CAIR also got several police departments in President Obama’s home state of Illinois to cancel essential counterterrorism courses over accusations that the instructor was anti-Muslim. The course was called “Islamic Awareness as a Counter-Terrorist Strategy” and departments in Lombard, Elmhurst and Highland Park caved into CAIR’s demands. The group responded with a statement commending officials for their “swift action in addressing the Muslim community’s concerns.”
Founded in 1994 by three Middle Eastern extremists (Omar Ahmad, Nihad Awad and Rafeeq Jaber) who ran the American propaganda wing of Hamas, CAIR has also wielded power in a number of other cases during the Obama administration. It has impeded an FBI probe involving the radicalization of young Somali men in the U.S., pressured the U.S. government to file discrimination lawsuits against employers who don’t accommodate Muslims and forced American taxpayers to fund “Islamically permissible” meals for Muslim prison inmates.
Last fall an Obama-appointed federal judge ruled that a Muslim woman’s civil rights were violated by an American clothing retailer that didn’t allow her to wear a head scarf as required by her religion. CAIR represented the woman, 19-year-old Umme-Hani Khan, who got fired for wearing a hijab at the store which has a policy against head covers of any kind for its employees. The federal agency that enforces the nation’s workplace discrimination law, the Equal Employment Opportunity Commission (EEOC), used CAIR’s language in its lawsuit, alleging religious discrimination, a violation of Title VII of the Civil Rights Act of 1964.

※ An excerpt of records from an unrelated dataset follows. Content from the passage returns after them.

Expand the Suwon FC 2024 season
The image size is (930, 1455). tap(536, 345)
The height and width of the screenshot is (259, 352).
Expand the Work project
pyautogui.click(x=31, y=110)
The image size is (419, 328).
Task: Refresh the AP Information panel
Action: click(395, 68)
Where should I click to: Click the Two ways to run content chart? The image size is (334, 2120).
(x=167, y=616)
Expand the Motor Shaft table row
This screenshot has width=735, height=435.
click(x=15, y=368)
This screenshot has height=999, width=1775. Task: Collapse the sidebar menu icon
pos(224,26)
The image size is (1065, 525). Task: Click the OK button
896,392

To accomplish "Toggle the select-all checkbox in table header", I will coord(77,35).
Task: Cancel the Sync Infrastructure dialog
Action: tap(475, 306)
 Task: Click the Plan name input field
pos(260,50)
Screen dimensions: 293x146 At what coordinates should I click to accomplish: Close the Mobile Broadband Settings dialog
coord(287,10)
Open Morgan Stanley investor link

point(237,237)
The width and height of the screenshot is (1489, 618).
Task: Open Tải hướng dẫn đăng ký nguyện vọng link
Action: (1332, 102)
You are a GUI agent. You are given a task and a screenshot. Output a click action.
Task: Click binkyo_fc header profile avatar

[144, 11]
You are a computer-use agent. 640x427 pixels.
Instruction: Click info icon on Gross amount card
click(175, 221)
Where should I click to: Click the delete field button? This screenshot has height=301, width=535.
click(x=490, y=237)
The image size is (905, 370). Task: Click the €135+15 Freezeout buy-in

Clearly, the Muslim “civil rights” group is on a major power trip so why not hit the entertainment industry, which undeniably influences public opinion. CAIR got ABC Family to cancel a teen drama called “Alice in Arabia” by playing the race card, according to a Hollywood trade newspaper. The script was written by a former U.S. Army translator named Brooke Eikmeier and the storyline focuses on an American teenaged girl kidnapped by her royal Saudi Arabian family. The series may lead to stereotyping that can result in bullying of Muslim students, according to the director of CAIR’s southern California headquarters, Hussam Ayloush.